Thys­sen­Krupp: Das Ende einer Legende

Stahl ist in Deutschland Legende. In diesen Wochen endet völlig unnö­ti­ger­weise eine Ära, auf die man nicht unbe­dingt stolz sein muss, aber eine, die das Land ehedem geprägt hat, wie heute bei­spiels­weise die Auto­mo­bil­in­dustrie. Für Anleger und Börsen wird das gra­vie­rende Folgen haben.

(Von Florian Josef Hoffmann)

Manche werden sich weh­mütig an das Fir­menlogo von Krupp in Essen erinnern, drei inein­ander ver­schlungene Ringe, Olympia-ähnlich. Diese Logo sym­bo­li­siert die stäh­lernen Stahl­reifen auf den Rädern der Räder der Eisenbahn, aus einem Stück geschmiedet, mit dem Krupp mär­chen­haften Reichtum erwab. Sie sym­bo­li­sierten den Stolz der Stahl­räder für Eisen­bahnen, denen eine besondere Legierung und die Schmiede eine besondere Härte verlieh. Das neue Material hatte im ersten Welt­krieg die Bestimmung, den Sieg her­bei­zu­führen – was gründlich misslang. Die „Dicke Bertha“ wurde zum Symbol dafür. Der Volksmund hatte für die größte Kanone aller Zeiten den Vor­namen der Allein­erbin Bertha Krupp von Bohlen und Halbach ent­liehen. Auch zu den Stahl­ge­wittern des Zweiten Welt­kriegs lie­ferte Krupp einen mas­siven Beitrag, was ihrem Sohn Alfried nach dem Krieg eine lang­jährige Haft­strafe einbrachte.

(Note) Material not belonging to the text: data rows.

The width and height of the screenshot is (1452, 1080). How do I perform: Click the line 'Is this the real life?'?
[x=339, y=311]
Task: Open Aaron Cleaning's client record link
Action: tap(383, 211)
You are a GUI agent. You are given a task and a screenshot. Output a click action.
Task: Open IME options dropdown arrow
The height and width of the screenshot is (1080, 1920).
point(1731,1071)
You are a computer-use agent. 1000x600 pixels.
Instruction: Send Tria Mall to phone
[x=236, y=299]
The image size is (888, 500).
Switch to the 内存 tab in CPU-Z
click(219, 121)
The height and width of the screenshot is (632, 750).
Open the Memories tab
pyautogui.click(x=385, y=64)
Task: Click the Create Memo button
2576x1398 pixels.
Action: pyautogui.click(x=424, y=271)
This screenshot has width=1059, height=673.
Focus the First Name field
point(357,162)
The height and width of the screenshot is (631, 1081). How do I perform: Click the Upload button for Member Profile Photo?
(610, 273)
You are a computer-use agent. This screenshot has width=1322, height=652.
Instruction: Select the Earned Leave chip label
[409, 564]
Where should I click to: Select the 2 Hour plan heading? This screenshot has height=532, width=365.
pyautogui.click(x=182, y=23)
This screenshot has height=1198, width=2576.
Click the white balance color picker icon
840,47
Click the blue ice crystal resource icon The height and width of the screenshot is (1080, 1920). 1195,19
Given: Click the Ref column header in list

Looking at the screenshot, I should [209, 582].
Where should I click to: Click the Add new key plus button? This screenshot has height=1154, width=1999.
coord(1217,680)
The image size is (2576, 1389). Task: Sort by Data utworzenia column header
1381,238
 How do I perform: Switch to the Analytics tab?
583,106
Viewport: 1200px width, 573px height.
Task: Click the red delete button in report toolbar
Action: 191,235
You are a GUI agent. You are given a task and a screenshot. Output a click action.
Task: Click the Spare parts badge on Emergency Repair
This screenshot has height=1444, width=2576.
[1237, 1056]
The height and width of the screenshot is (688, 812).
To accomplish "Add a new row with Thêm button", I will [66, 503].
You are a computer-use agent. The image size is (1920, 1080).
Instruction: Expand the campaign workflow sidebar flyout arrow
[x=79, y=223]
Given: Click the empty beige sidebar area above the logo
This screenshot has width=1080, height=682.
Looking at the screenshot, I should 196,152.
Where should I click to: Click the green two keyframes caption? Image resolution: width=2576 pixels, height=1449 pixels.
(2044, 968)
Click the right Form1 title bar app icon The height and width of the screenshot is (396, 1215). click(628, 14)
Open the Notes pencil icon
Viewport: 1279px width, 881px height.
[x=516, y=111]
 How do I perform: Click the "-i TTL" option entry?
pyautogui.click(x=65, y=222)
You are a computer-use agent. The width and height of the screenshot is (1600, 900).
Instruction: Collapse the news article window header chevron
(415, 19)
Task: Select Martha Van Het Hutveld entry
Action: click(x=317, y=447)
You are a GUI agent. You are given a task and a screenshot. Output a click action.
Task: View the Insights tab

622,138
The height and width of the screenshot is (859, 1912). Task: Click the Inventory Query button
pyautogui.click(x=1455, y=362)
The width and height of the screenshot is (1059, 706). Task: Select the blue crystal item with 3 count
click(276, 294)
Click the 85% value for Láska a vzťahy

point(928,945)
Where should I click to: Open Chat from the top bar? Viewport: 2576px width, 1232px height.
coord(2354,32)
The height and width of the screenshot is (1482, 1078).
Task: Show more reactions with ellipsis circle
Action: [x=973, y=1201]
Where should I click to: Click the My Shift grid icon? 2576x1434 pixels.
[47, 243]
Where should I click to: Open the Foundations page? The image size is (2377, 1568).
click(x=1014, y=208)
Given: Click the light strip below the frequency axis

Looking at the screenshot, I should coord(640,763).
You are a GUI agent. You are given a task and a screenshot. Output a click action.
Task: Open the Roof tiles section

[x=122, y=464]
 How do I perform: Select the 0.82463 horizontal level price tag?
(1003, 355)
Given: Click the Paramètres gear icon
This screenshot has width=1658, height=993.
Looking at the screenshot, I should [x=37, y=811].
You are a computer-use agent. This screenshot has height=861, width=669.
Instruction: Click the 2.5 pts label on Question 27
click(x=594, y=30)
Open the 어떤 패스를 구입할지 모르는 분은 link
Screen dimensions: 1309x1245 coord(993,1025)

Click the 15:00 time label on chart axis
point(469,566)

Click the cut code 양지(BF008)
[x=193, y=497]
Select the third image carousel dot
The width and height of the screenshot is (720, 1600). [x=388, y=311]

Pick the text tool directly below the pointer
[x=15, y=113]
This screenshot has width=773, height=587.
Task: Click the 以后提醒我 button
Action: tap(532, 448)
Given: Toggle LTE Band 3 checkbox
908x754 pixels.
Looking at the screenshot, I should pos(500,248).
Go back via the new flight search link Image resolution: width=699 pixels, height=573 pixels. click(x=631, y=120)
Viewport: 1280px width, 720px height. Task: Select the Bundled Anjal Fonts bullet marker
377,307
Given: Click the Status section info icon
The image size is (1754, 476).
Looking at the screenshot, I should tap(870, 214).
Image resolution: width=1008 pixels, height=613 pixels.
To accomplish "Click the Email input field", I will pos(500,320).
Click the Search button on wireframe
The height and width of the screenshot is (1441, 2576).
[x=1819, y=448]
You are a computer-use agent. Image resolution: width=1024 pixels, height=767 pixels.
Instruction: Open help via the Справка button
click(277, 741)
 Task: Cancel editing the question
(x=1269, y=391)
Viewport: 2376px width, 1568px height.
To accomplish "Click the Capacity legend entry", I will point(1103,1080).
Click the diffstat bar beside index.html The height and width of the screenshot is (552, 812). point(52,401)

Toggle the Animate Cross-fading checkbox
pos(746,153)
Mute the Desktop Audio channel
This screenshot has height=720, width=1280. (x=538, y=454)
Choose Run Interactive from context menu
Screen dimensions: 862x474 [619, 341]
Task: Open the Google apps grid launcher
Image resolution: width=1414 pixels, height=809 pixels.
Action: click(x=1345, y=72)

Alfried Krupps Gegen­spieler Heinrich Baron Thyssen-Bor­ne­misza de Kászon hatte sich mit seiner August-Thyssen-Hütte am gesell­schaftlich nicht so eli­tären Nie­der­rhein eta­bliert und war wohl gleich­falls Kriegs- und NS-Pro­fiteur. Vor zwanzig Jahren, also ein halbes Jahr­hundert später, ent­stand der ver­meint­liche Stahl­gigant Thys­sen­Krupp unter Schmerzen – viele erinnern sich an die Aufgabe des Stahl­stand­ortes Rhein­hausen -, in diesen Wochen ist der Konzern Geschichte. Selbst­aufgabe, Übergabe in die Hände der indi­schen Tata-Gruppe, die sich damit von der fünften auf die vierte (!) Stelle der Welt­rang­liste vor­schiebt, die von Arcelor-Mittal, eben­falls indisch, ange­führt wird.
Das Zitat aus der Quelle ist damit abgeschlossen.